The required result is an exact copy of the lines from the one containing "The image size is (1456, 819)." to the last line of the records, both ends included, without pictures.

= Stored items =

□ □ □

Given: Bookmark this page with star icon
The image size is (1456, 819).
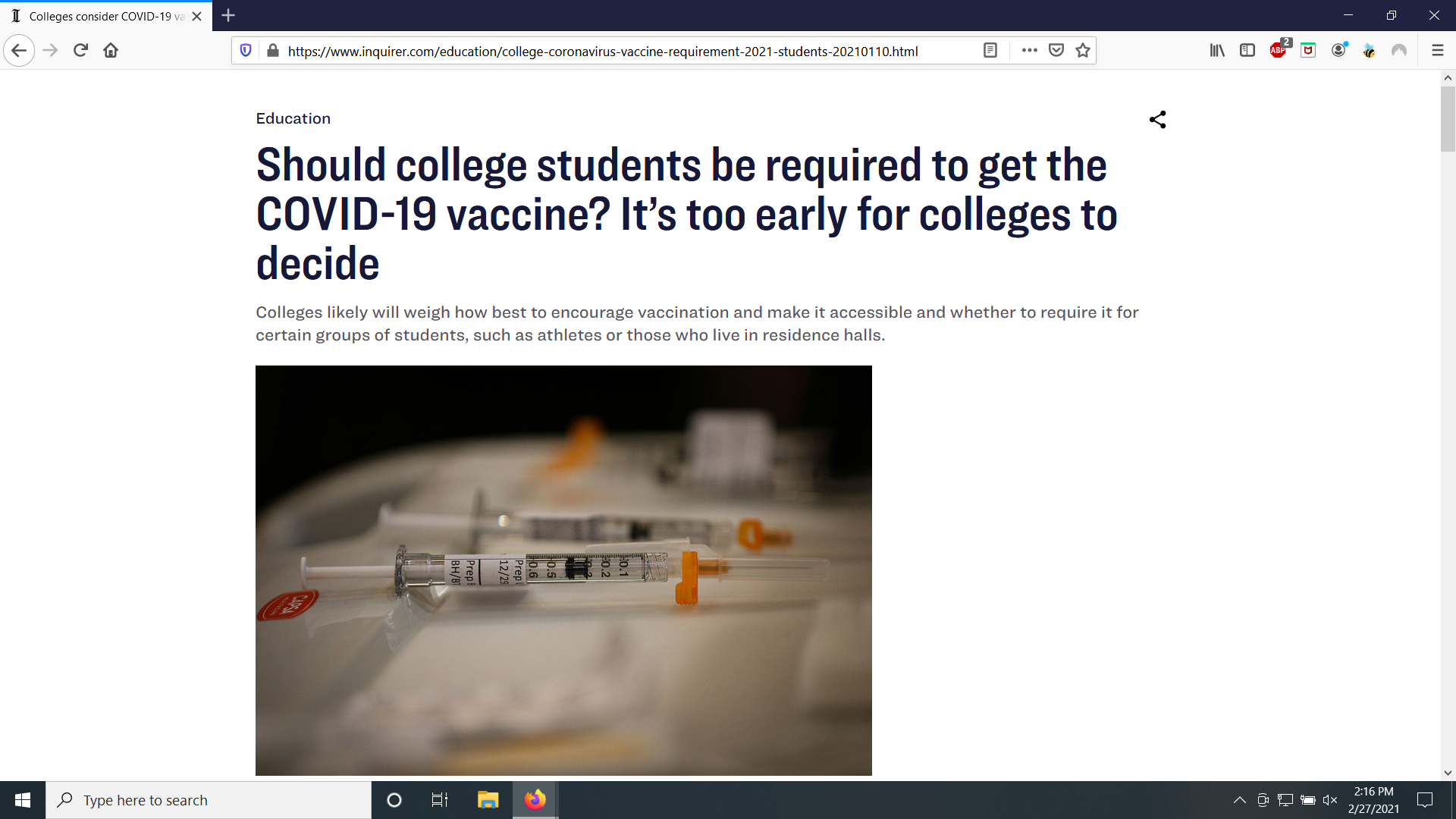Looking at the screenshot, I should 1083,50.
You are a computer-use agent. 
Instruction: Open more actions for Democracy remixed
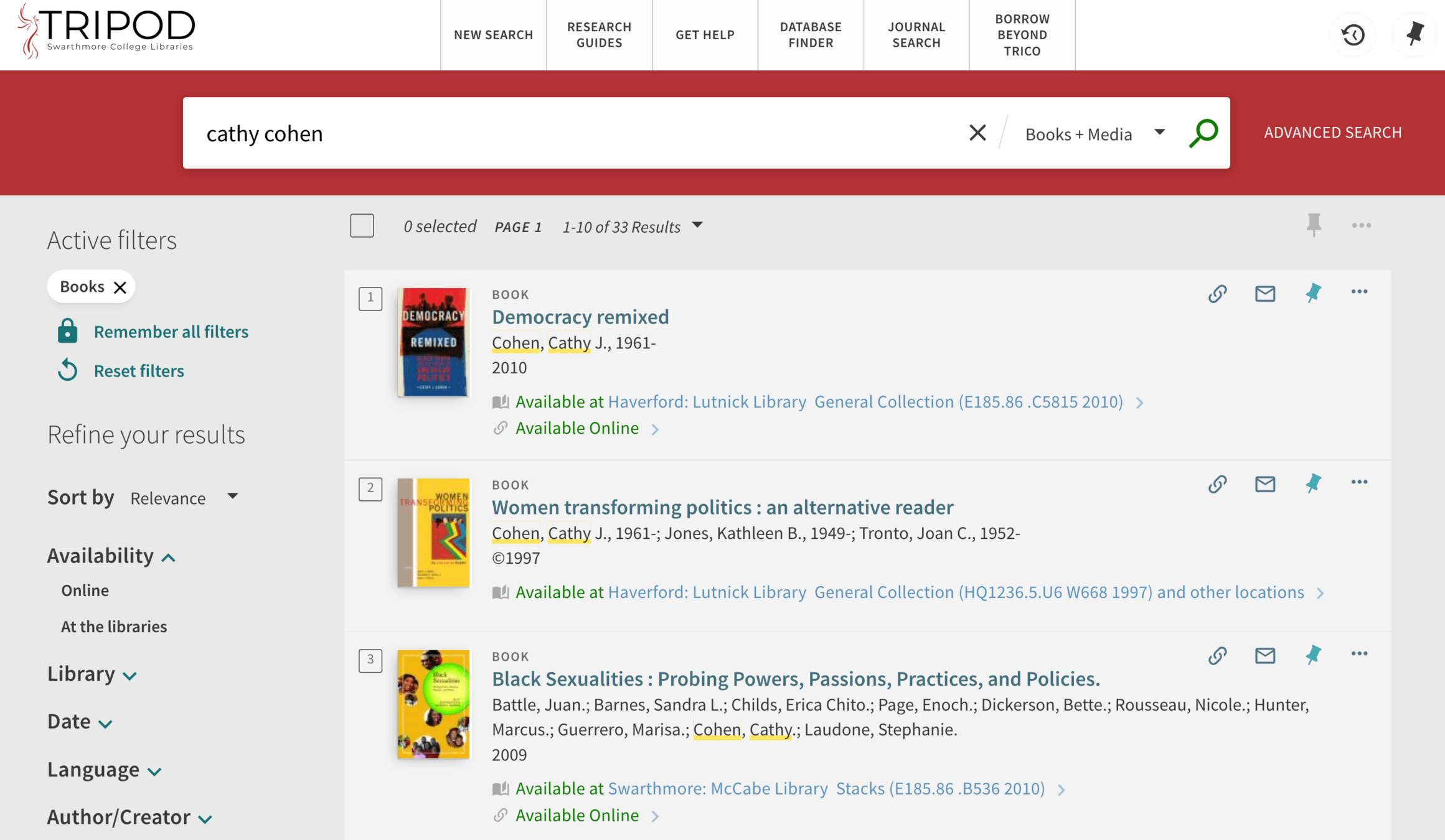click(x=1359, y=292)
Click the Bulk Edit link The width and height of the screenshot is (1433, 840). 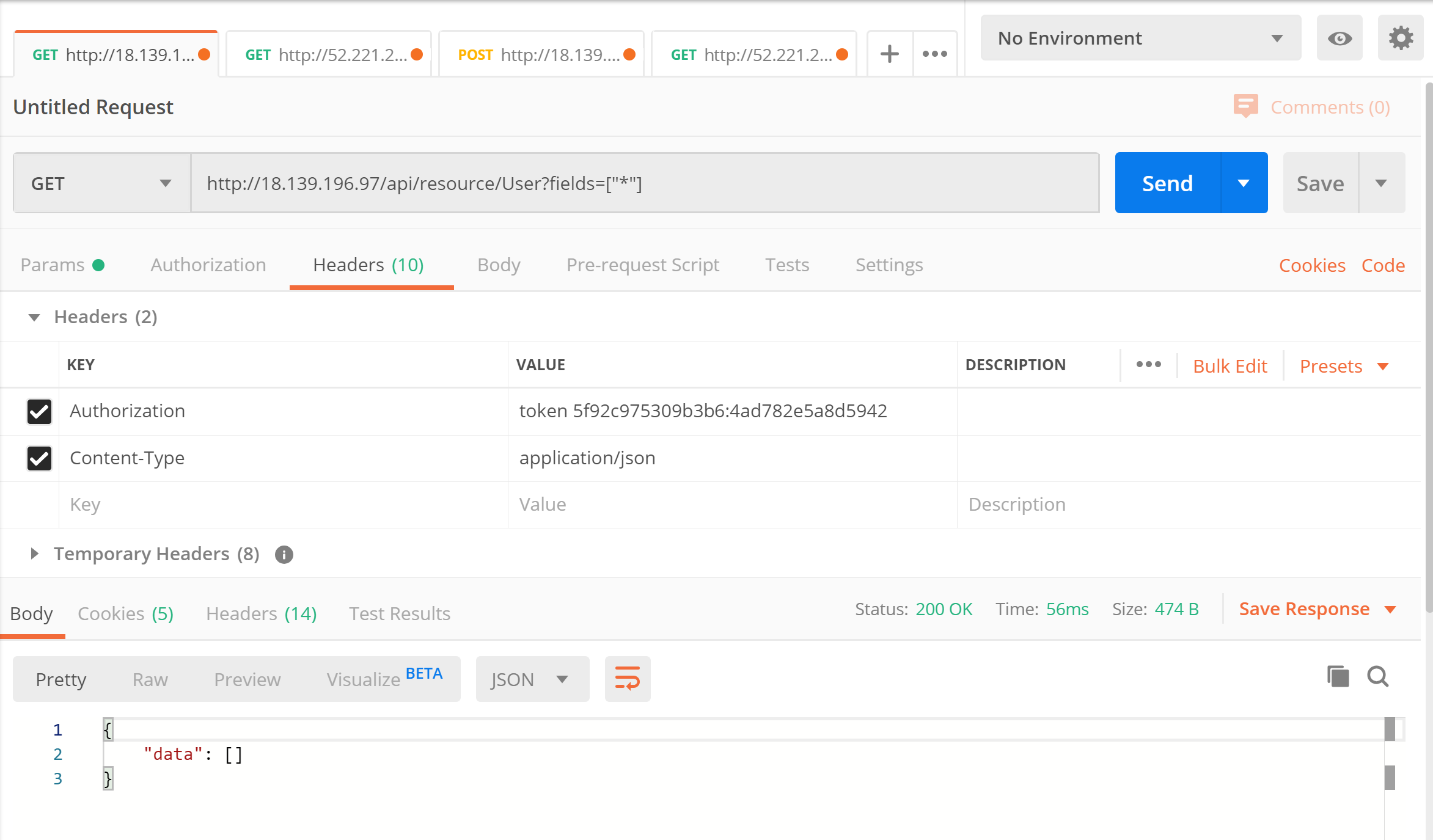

□ □ □

= Your solution =
The image size is (1456, 819).
Looking at the screenshot, I should 1083,50.
You are a computer-use agent. 
Instruction: Open more actions for Democracy remixed
click(x=1359, y=292)
Click the Bulk Edit link The width and height of the screenshot is (1433, 840). 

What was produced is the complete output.